*WRITTEN INSTRUCTION 1*:
For each statement below, say whether the forum thread supports it, answering yes or no and quoting the words from the thread that decide it. (a) The client used to send the document in CSV format. (b) Mark knows a dependable way to parse Microsoft Office HTML into an XML document. (c) RMG suggests using pub.flatfile:convertToValues to parse the document.
*WRITTEN INSTRUCTION 2*:
Please extract a passage from the forum thread word for word: begin at the words "Once you have" and stop after the words "agree with it.".
*WRITTEN INSTRUCTION 3*:
In the forum thread, which parsing tool does Tracey use to turn the Excel document into an XML document?

*PASSAGE PROVIDED*:
— begin —

Excel file type - HTML

Hi everyone,
I have a client who sends an Excel document via email - I am using WM to save the attachment, I then use a parsing tool: Itemfield to parse the document into an XML document and then back again to WM to read the XML document into a SQL database.

I have just ran into an issue that I can’t seem to solve…I have just discovered the client is saving the Excel document as a web page…issue: the Itemfield programming was created using the Excel being saved as Microsoft Excel workbook (testing file was created slightly different than production file) - the difference is the source behind each type. I could go through the daunty task of rewritting the Itemfield code but I would like to know if anyone knows if I could use WM to convert the file from the email into the proper file type.

Any ideas?
Tracey

I think a better solution would be for the client to save the file as a workbook instead of as an web page. I don’t know of a dependable way to parse Microsoft Office HTML into an XML document and would hate to have to try.

Mark

Thanks Mark - I agree but the client isn’t quite as agreable. I am working on them but I need to explore other options.

Once you have the excel attachment(stream object ffData) to your flow servic make use of WmFlatFile adapter parsing technique.

so create a flatfile(CSV) Dictionary/FFSchema according to excel file format and parse the document to IDATA document with pub.flatfile:convertToValues and map to a canonical document (XML) finally use DocumentToXMLString to create XML file as expected.

This is bit work around,not sure you agree with it.

HTH,
RMG

I’m willing to try it but I have a question: the Excel file has headings at the top - will this interfer with saving the file as a flat file?

TT

Tracey,

There are libraries (discussed in various threads here on wMUsers) that can parse an Excel file in its native format (.xls).

If your client can export the excel workbook (assuming there is only one worksheet in the workbook) into CSV format, then you can use the WmFlatFiles package to process it including any header rows that may be present. The FF package services are discussed here in detail as well.

There is no benefit in their saving the file as HTML and, in fact, that makes your job much, much more difficult.

HTH,

Mark

Unfortunately our client was previously sending the document in CSV format and everything was great - they changed their process and are now sending the sheets from an automated web program that creates this lovely HTML excel sheets…so this is what I’m stuck with:(

I am going to continue chatting with them to enforce the importance of us at least getting the Excel as the proper Microsoft Workbook - we’ll see what happens. Thank you for your input and ideas - much appreciated!!!

TT

I just found out the client is originally saving the document as an XML spreadsheet - has anyone worked with these before? I’m going to request a copy and see if I can work with it instead of the XLS file.

— end —

*DATASET SECTION*:
— begin —

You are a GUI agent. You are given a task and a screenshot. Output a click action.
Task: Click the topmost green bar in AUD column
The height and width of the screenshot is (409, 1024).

— end —

*TASK RESULT 1*:
(a) Yes: "our client was previously sending the document in CSV format and everything was great"
(b) No: "I don’t know of a dependable way to parse Microsoft Office HTML into an XML document"
(c) Yes: "parse the document to IDATA document with pub.flatfile:convertToValues"

*TASK RESULT 2*:
Once you have the excel attachment(stream object ffData) to your flow servic make use of WmFlatFile adapter parsing technique.

so create a flatfile(CSV) Dictionary/FFSchema according to excel file format and parse the document to IDATA document with pub.flatfile:convertToValues and map to a canonical document (XML) finally use DocumentToXMLString to create XML file as expected.

This is bit work around,not sure you agree with it.

*TASK RESULT 3*:
Itemfield.